J'imagine l'histoire comme ça : un jour,
François Robine, « expert immobilier reconnu et chevronné", dit le quatrième de couverture, a dîné chez des amis communs avec
Patrice Huerre, "psychiatre, psychothérapeute et psychanalyste", auteur d'une bonne dizaine de publications « grand public", sur l'adolescence. II lui a fait part de quelques réflexions sur l'évolution qu'il a constatée au fil des décennies au sein des logements de ses concitoyens, et lui demande en quoi cela correspond à sa propre pratique.
La discussion est charmante, passionnante, et, au final, pourquoi ne pas en faire un livre ? Oui, mais pas un livre scientifique avec des références, une bibliographie, des recherches. Plutôt un livre facile à lire (et aussi à écrire), qui expose simplement les points de vue de ces deux Messieurs si pleins de savoirs.

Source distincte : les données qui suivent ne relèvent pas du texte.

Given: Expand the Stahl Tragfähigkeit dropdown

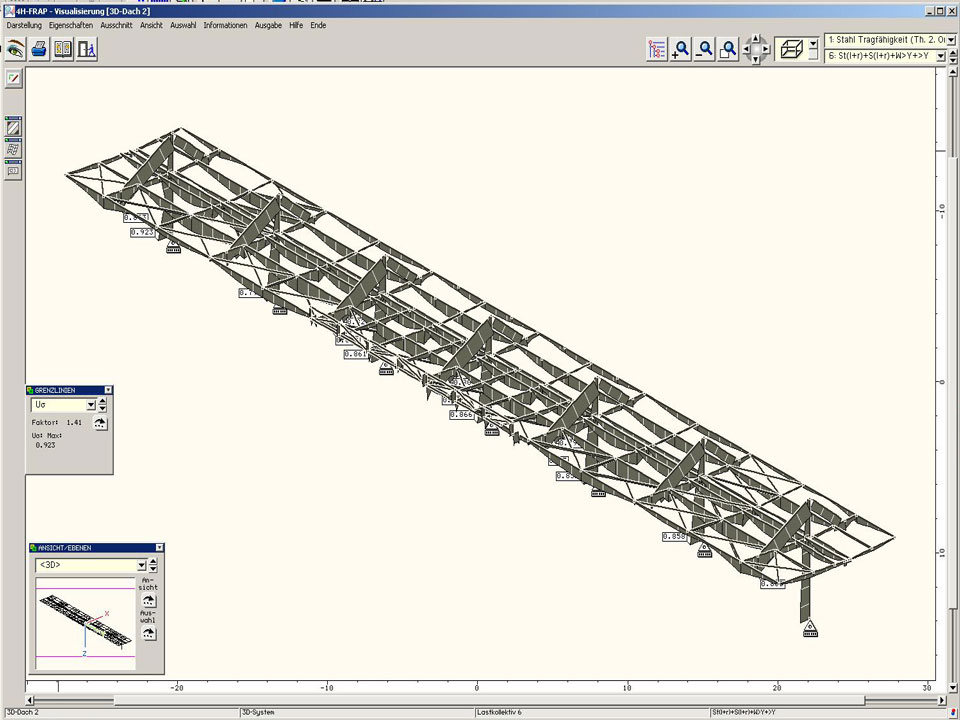Looking at the screenshot, I should click(950, 40).
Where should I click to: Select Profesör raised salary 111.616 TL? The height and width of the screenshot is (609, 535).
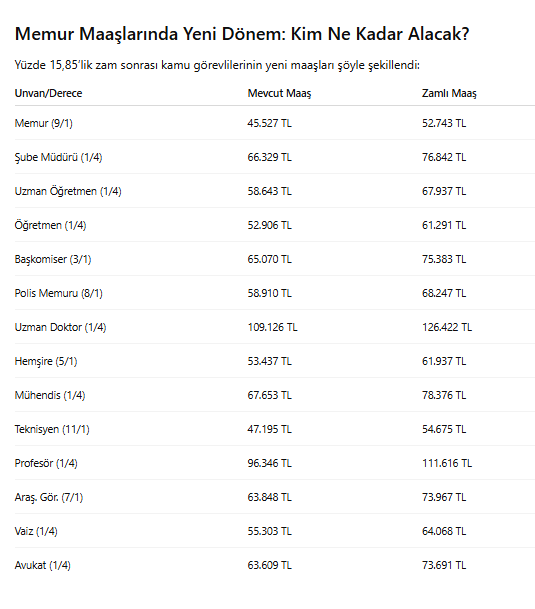[x=447, y=463]
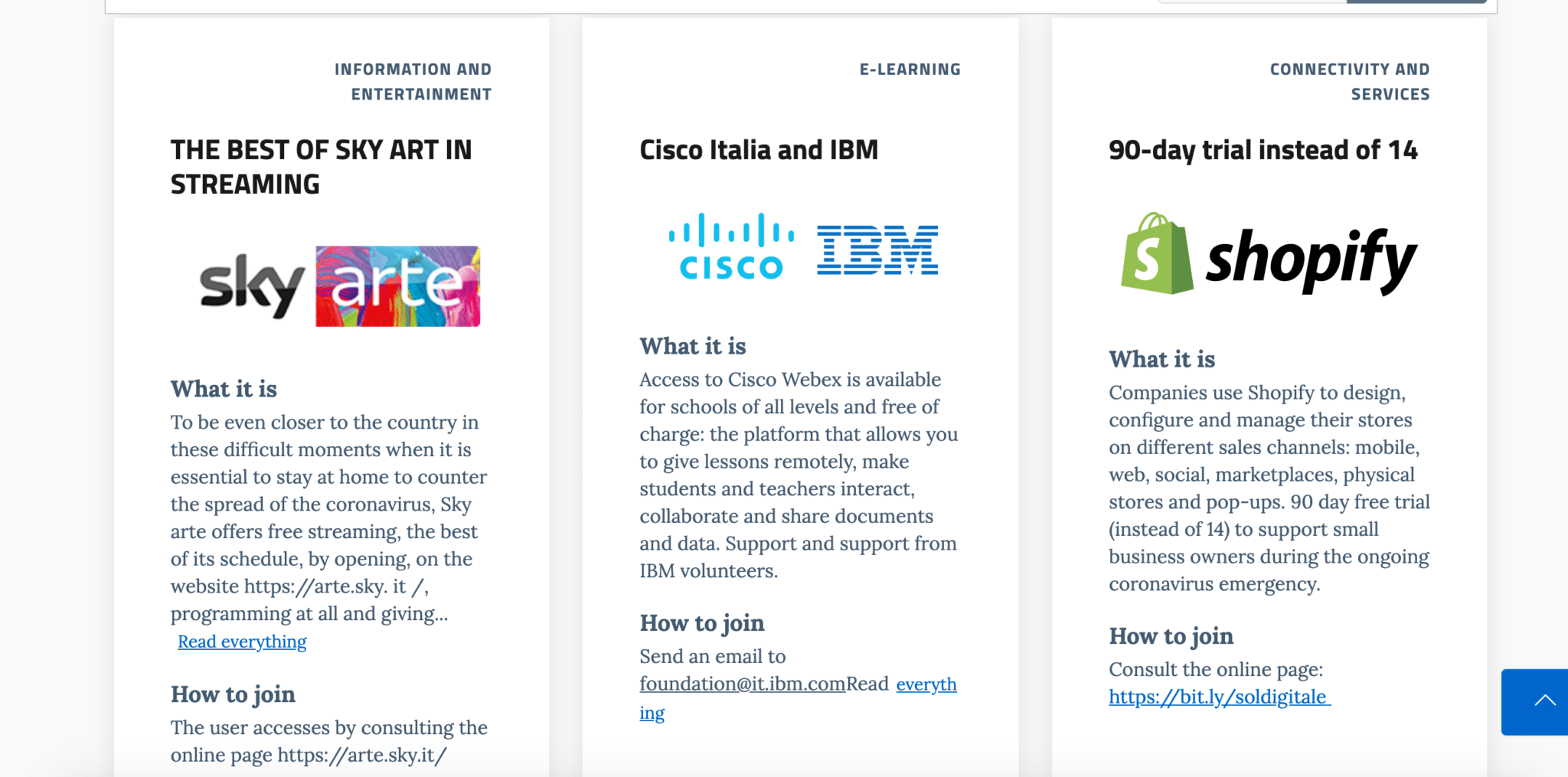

On a donc un ouvrage très touche-à-tout , qui en appelle, excusez du peu, sur 200 pages écrites gros, à la mythologie, la psychanalyse, la psychologie sociale, la sociologie, l'anthropologie, l'histoire, le tout saupoudré d'un peu d'architecture et d'urbanisme. Tellement touche-à-tout que c'est d'une superficialité irritante : je ne lis pas la rubrique psycho/socio de Marie-Claire (et pas Marie Claire non plus en général), ce n'est pas pour la retrouver dans un livre.
Pour parler des intérieurs, il faut parler de ceux qui les habitent, et on commence par un état des lieux des modes de vie de nos contemporains, avec d'extraordinaires révélations : la mobilité, l'usage sans limites des outils numériques, la généralisation des familles recomposées, l'individualisme, le rejet des vieux, la perte du lien familial et du sens religieux au profit d'un consumérisme incontrôlé, l'explosion des prix de l'immobilier... Tout cela sur un ton de généralité universelle, faisant croire qu'on parle d'une population entière alors qu'on se limite à celle des bobos trentenaires/quarantenaires.
Donc, les hommes ne sont plus ce qu'ils étaient et on en conclut que les intérieurs ne sont plus ce qu'ils étaient, non plus.
Au passage, cela donne lieu à pas mal de platitudes, beaucoup de vérités assénées du genre:
"Remarquons cependant que les familles sans maison de référence n'ont généralement pas d'histoire."
ou celle-ci vaguement contradictoire:
"pour les autres, les incrédules ou les incroyants, que le décès survienne à la maison ou à l'hôpital n'a qu'une importance secondaire sans qu'il puisse pourtant être nié que le désir de mourir chez soi est très partagé."
C'est gênant aussi parce que cela parle de maisons, et encore de maisons, comme si toute la population vivait en maison, non pas en appartements, studios, etc...
La conclusion, c'est que le logement n'est plus un marqueur social, mais un marqueur de génération. Les nouvelles générations ne s'ancrent pas dans un lieu de vie permanent,
"Leur maison n'est plus un but dans l'existence. Elle ne sert qu'à abriter certains moments de cette dernière".
Elles sont en recherche de lieux de rencontre qui ne soient pas au sein du logement. Les outils numériques remplacent les bibliothèques. D'un côté le numérique ouvre l'espace quotidien vers l'infini, mais il permet aussi n'importe quelle intrusion (par exemple professionnelle) dans l'espace du logement.
Ah, bon? ben dis donc! Tout ça pour ça!